Aussi, il est important de mentionner que plusieurs femmes ont occupé des postes à responsabilités au sein de structures étatiques telles que le Centre National de Formation des Techniciens de la Pêche, l’Agence Nationale des Affaires Maritimes, l’Agence Nationale de l’Aquaculture, le Centre de Recherche Océanographique Dakar Thiaroye et le Centre de Formation aux Métiers Portuaire et à la Logistique.
Pour ce qui est de la Marine nationale, toutes les spécialités types marines peuvent être exercées par les femmes, et elles représentent un pourcentage de 11.5% dans cette armée. Avec les nouvelles acquisitions de patrouilleur de haute mer, le pourcentage de femmes embarquées à bord sera revu à une hausse de près de 5%. Néanmoins, la féminisation des navires de guerre, avec notamment des locaux de vie et des espaces sanitaires adéquats reste encore un défi à relever par le commandement.
Dans le domaine de la réparation navale, il existe de nombreuses opportunités de carrière pour les femmes, notamment en tant qu’électriciennes ou électrotechniciennes intervenant sur des navires tels que les gaziers, les pétroliers ou les supply vessel.
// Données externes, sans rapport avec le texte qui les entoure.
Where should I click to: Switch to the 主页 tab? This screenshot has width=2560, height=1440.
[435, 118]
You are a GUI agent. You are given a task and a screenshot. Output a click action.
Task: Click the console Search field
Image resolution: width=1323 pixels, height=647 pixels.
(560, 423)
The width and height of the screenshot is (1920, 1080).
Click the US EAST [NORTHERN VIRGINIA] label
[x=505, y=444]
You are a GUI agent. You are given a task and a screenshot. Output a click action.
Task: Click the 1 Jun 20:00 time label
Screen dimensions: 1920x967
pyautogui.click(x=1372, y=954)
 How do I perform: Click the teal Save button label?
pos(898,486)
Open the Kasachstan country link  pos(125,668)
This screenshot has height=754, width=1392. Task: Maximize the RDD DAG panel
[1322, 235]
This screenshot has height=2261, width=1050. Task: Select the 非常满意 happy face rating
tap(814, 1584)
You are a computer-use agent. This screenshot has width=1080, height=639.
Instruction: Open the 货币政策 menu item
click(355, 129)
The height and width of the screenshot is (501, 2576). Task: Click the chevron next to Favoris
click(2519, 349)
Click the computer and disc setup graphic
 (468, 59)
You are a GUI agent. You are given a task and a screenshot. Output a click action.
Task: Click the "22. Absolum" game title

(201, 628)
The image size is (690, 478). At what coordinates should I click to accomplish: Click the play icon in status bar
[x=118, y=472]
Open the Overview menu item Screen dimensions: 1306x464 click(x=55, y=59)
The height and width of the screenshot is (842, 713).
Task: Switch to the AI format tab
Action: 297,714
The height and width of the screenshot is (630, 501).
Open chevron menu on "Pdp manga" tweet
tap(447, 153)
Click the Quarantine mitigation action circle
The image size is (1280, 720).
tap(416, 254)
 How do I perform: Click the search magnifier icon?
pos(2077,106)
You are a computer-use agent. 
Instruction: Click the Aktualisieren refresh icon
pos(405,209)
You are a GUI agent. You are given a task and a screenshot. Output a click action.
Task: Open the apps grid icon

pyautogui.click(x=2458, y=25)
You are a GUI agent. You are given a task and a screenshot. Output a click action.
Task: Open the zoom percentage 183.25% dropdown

Pour le Port Autonome de Dakar, les femmes occupent les postes tels que:
- Patron de Bordée (01)
- Officier de port adjoint (01)
- Opérateurs VTS (05)
- Maître de port (03)
- Mécanicienne pilotine (01)
Ces recrutements témoignent de la volonté des autorités portuaires de promouvoir la diversité et l’inclusion dans le milieu maritime.
Dans le secteur de l’armement, la place des femmes est surtout remarquée dans les armements intégrés (flotte et unités de transformation et conditionnement) en particulier au niveau des unités de transformation et de conditionnement du poisson frais. À noter également, leur participation aux activités productives diverses liées à l’exploitation et à la valorisation des produits halieutiques.
La représentativité féminine dans les métiers liés à la mer varie entre 2% et 8% selon les secteurs au Sénégal. Par ailleurs, le gouvernement à travers ces différentes entités publiques et privées a déployé plusieurs efforts, et continue de favoriser le principe de l’égalité, la promotion de la condition des femmes et le développement des carrières des femmes exerçant dans l’économie bleue.
Néanmoins, le taux des femmes reste inférieur par rapport à celui des hommes ; C’est pourquoi plusieurs organisations œuvrent pour mieux asseoir l’importance et le rôle de la femme dans ce secteur, tel que le réseau des Maritime Women, WIMOWCA, WIMA, la Fédération des Femmes Transformatrices et Mareyeuses du Sénégal (FENATRAMS) etc.